_Work instructions_. Below are the records. List every line holding the word "This".
------------------------------------------------------------------------
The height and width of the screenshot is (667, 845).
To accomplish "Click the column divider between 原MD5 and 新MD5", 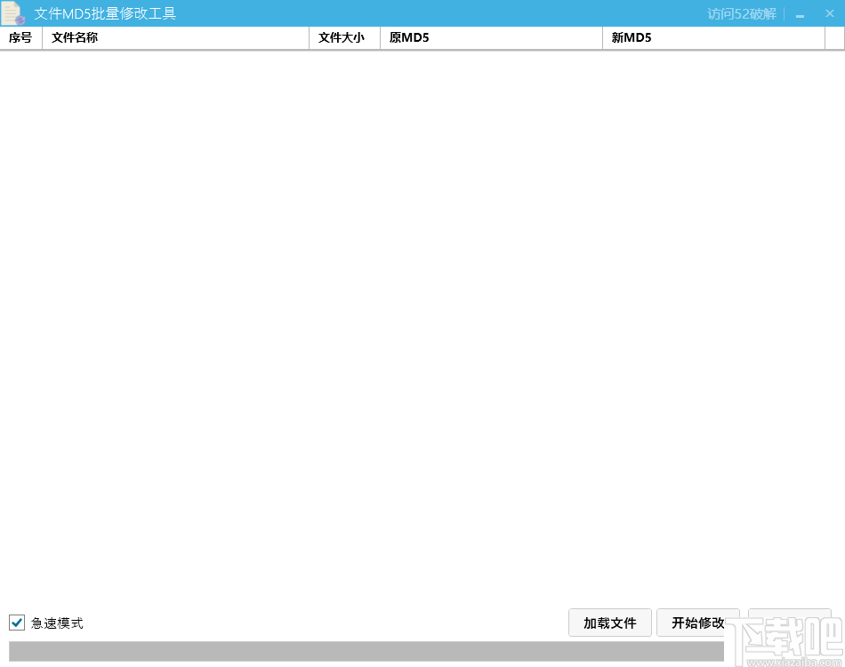I will 601,37.
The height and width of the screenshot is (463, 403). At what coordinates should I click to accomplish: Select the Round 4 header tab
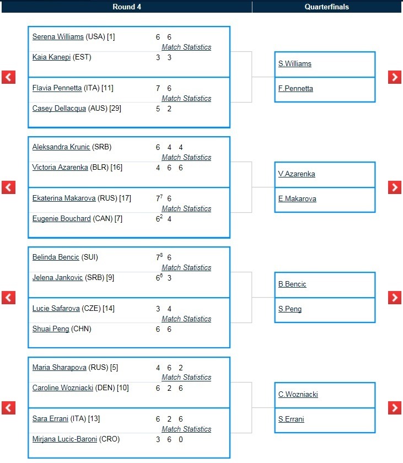coord(127,7)
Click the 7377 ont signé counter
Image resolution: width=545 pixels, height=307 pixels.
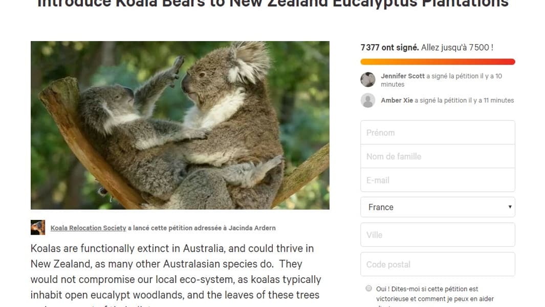(x=389, y=47)
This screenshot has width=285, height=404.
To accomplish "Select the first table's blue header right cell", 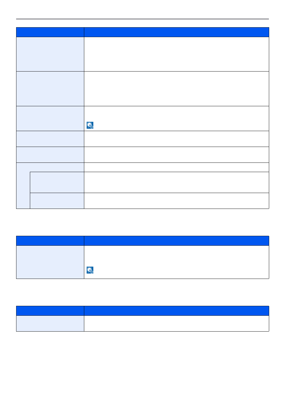I will [x=177, y=32].
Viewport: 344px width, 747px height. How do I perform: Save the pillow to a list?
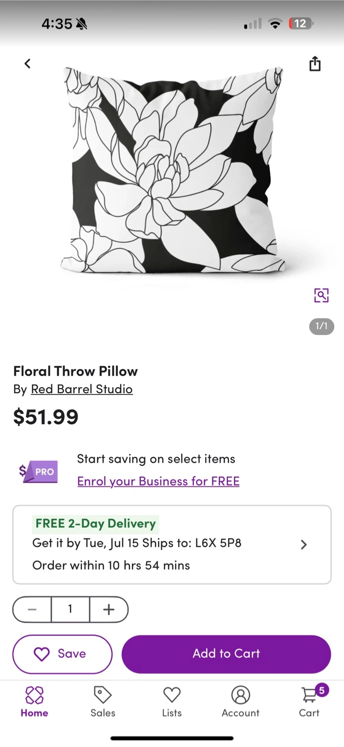click(x=62, y=654)
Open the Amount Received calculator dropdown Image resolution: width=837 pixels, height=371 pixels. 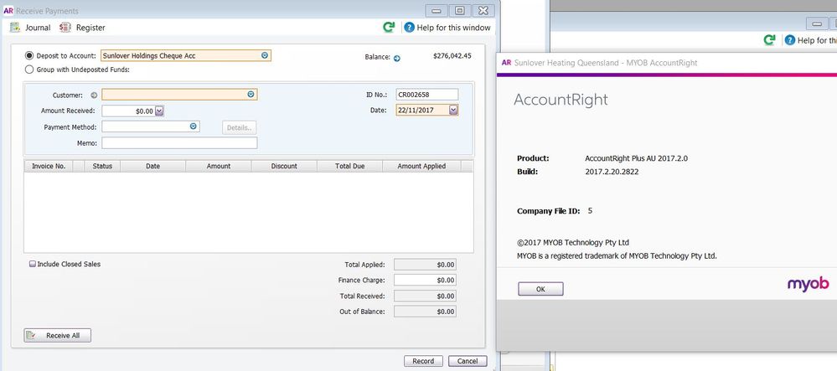(x=159, y=111)
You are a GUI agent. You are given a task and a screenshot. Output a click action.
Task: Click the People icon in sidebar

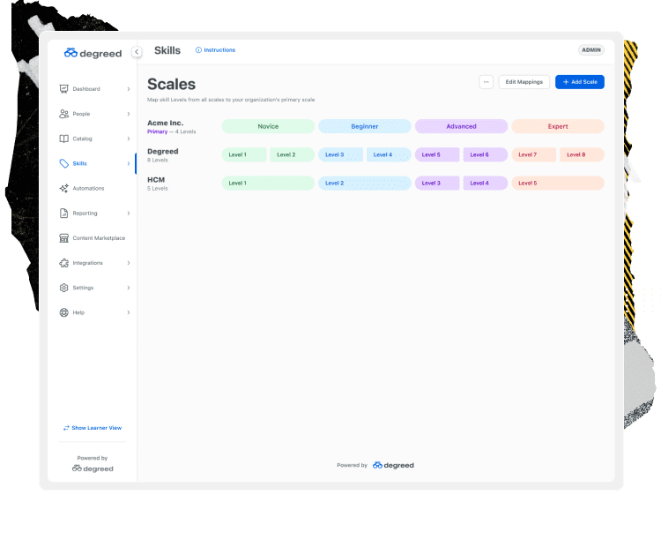click(64, 114)
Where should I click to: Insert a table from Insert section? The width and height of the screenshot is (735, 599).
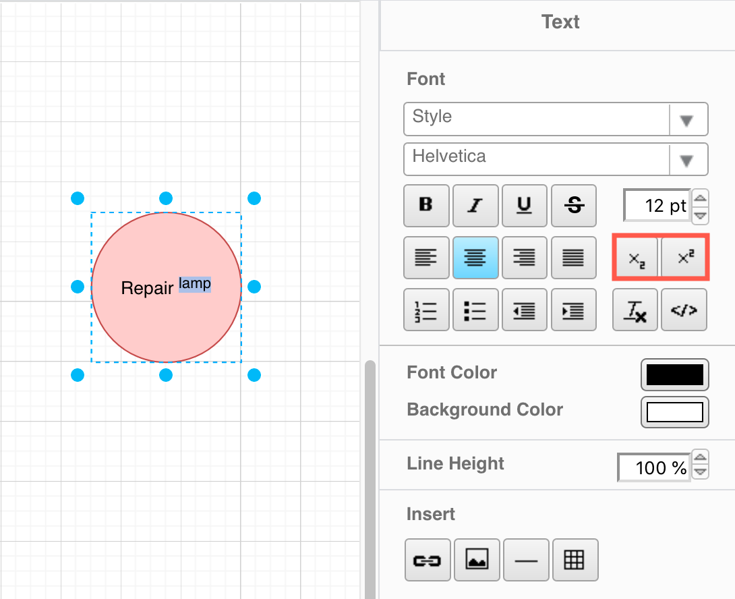pyautogui.click(x=574, y=560)
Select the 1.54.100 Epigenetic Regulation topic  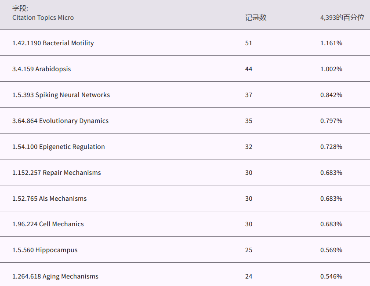point(58,147)
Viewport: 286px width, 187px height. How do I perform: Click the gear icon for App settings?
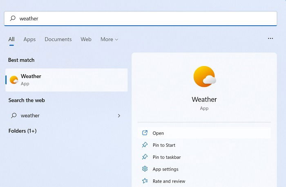pos(145,169)
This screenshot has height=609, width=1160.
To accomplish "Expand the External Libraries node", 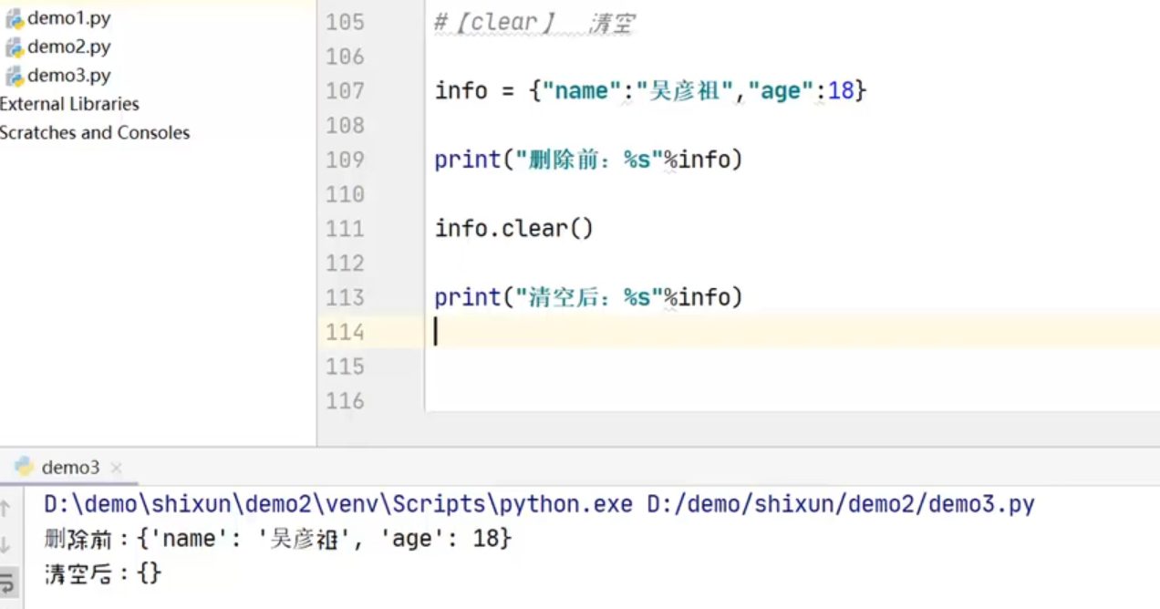I will tap(69, 104).
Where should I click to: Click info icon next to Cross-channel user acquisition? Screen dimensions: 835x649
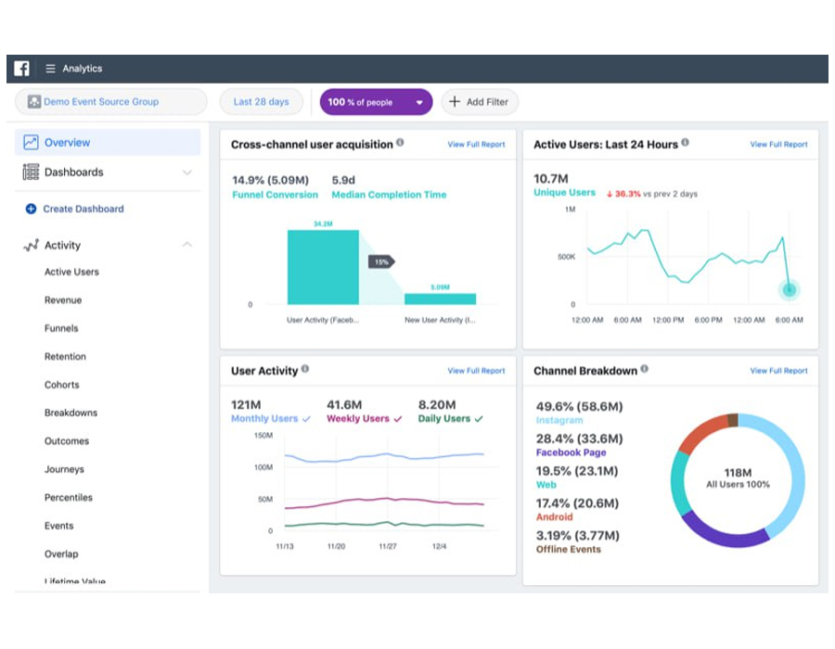click(400, 143)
------------------------------------------------------------------------
_Problem solution_.
This screenshot has width=285, height=404.
This screenshot has height=609, width=1160.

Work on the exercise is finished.